大肠杆菌重组LTKA63突变体和LTB黏膜免疫佐剂活性的研究

目的构建大肠杆菌不耐热肠毒素A亚单位(heat-labile enterotoxin subunit A,LTA)突变体 LTKA63及B亚单位(heat-labile entemtoxin subunit B,LTB)基因原核表达系统,确定rLTKA63和rLTB黏膜免疫佐剂活性。方法采用高保真PCR从大肠杆菌44815株基因组DNA中扩增LTA和LTB基因,采用定位突变技术构建LTKA63突变体,T-A克隆后测序。构建LTKA63和LTB原核表达载体,采用SDS-PAGE鉴定表达产物。

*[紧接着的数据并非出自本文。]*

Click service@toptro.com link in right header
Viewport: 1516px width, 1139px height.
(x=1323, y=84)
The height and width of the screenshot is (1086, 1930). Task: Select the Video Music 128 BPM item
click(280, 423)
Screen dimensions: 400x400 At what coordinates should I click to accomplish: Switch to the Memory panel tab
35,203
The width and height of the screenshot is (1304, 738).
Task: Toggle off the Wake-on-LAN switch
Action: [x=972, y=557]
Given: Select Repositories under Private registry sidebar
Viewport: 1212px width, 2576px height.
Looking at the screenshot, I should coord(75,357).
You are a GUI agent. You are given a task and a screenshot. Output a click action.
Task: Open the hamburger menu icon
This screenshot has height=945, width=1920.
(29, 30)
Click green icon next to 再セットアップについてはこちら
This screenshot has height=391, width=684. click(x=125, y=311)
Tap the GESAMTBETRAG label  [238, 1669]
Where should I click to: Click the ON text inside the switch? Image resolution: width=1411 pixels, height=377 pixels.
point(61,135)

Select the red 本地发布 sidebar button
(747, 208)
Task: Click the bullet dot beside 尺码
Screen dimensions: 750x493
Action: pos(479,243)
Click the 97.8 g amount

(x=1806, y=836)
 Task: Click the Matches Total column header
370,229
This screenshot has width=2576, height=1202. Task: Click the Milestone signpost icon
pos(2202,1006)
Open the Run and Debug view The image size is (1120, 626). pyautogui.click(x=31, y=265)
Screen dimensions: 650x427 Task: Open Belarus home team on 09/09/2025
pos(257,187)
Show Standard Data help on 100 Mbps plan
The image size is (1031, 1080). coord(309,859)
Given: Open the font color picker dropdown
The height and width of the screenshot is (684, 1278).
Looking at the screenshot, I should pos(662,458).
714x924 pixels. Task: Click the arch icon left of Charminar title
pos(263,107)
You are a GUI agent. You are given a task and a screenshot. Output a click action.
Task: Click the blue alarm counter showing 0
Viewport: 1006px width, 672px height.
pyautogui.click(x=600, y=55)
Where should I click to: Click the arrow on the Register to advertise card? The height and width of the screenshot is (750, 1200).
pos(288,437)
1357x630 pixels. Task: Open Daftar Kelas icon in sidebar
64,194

采用三色流式细胞术确定rLTKA63激活T细胞途径,以GM1-ELISA检测rLTB结合牛GM1的能力。建立幽门螺杆菌SS1株小鼠感染模型,分别以幽门螺杆菌(Hp)重组尿素酶B亚单位(rUreB)和黏附素(rHpaA)为抗原,分别检测rLTKA63和rLTB对rUreB和rHpaA的免疫保护增强作用。结果从大肠杆菌44815株DNA模板中扩增获得预期大小的LTA和LTB基因条带。LTA基因定位突变后获得序列正确的LTKA63突变体。rLTKA63和rLTB表达量分别占细菌总蛋白的30％和20％左右。LTKA63作用后T_H1 和T_H2细胞较阴性对照组分别增加19．9％和42．3％,GM1-ELISA结果证实rLTB能与牛GM1结合。 33．3％(4／12)rUreB和41．7％(5／12)rHpaA免疫小鼠胃黏膜标本中分离出幽门螺杆菌,且rUreB和rHpaA特异性S-IgA检测结果均为阴性。rUreB或rHpaA加用rLTKA63或rLTB免疫后,小鼠胃黏膜标本中幽门螺杆菌分离阳性率下降为16．7％～25．0％(P>0．05),rUreB和rHpaA特异性S-Iga阳性率可达41．6％- 58．3％(P<0．01)。结论成功地构建了LTKA63和LTB原核表达系统,所表达的rLTKA63和rLTB均具有较强的黏膜免疫佐剂活性。